Dr. Zhong joined Dr. Edgerton’s Neuromuscular Plasticity Laboratory in 1994. The Edgerton lab and its collaborators are the premier labs in the world of neuromodulation and spinal cord injury research. His team was the first to show that a combination of epidural stimulation and subject specific rehabilitation strategies could recover to significant levels of not only sensory-motor function but also control of autonomic systems, such as bladder, bowl and sexual function. Subsequently, his lab has played a leading role in the development of noninvasive spinal transcutaneous stimulation to increase the accessibility of neuromodulation, and has discovered similar outcomes with stroke, multiple sclerosis, Parkinson’s and most dramatically in Cerebral Palsy (CP) children. Recently, the lab has published three papers related to neuromodulation and CP, with one being featured in Nature Communications. These papers study the basic hypothesis for the mechanism of the effects of non-invasive spinal neuromodulation, the acute effects of a single treatment, and chronic effects that evolve with repetitive treatments (2/week) over a period of 8 weeks.

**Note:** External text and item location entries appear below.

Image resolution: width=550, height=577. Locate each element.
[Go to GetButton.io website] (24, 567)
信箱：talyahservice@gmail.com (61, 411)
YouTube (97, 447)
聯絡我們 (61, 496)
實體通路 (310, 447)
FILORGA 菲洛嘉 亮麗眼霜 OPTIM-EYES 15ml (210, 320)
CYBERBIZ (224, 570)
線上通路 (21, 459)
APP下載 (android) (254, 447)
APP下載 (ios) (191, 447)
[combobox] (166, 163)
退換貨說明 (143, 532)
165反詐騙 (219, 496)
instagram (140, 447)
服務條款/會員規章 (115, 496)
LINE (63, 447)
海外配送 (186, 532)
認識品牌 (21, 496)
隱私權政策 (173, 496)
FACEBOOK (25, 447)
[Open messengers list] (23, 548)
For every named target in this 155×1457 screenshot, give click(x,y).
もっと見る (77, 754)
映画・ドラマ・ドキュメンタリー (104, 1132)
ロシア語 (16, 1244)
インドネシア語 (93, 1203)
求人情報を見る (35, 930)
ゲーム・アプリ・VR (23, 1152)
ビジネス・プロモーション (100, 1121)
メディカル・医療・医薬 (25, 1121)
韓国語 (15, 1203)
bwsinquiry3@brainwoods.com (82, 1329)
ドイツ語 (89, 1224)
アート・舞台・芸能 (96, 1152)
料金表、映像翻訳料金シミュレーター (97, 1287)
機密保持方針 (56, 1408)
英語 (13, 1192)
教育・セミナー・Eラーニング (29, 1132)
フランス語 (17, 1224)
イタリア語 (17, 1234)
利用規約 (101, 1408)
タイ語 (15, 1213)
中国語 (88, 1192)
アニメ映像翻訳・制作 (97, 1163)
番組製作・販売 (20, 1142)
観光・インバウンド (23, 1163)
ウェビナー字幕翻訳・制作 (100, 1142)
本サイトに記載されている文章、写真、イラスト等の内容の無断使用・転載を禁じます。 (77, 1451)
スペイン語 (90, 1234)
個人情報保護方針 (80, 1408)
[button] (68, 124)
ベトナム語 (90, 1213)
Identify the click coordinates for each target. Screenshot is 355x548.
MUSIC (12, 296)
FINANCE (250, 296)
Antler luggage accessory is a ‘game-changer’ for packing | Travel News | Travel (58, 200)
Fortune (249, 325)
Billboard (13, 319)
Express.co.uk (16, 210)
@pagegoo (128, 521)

All the achievements above were based on decades of dedicated research works of the team with animal studies. The lab was first to show that with activity dependent training the spinal cord of cats with a complete spinal transection could learn and forget how to stand and step. This finding demonstrated that the neuronal network in the spinal cord could be modulated to perform motor task without brain. Subsequently, the lab began focusing on developing different neuromodulation strategies including spinal cord stimulation, stem cell transplantation and pharmacological modulation combined with locomotor training. The animal research results were successfully transferred to spinal cord injured human subjects beginning 13 years ago.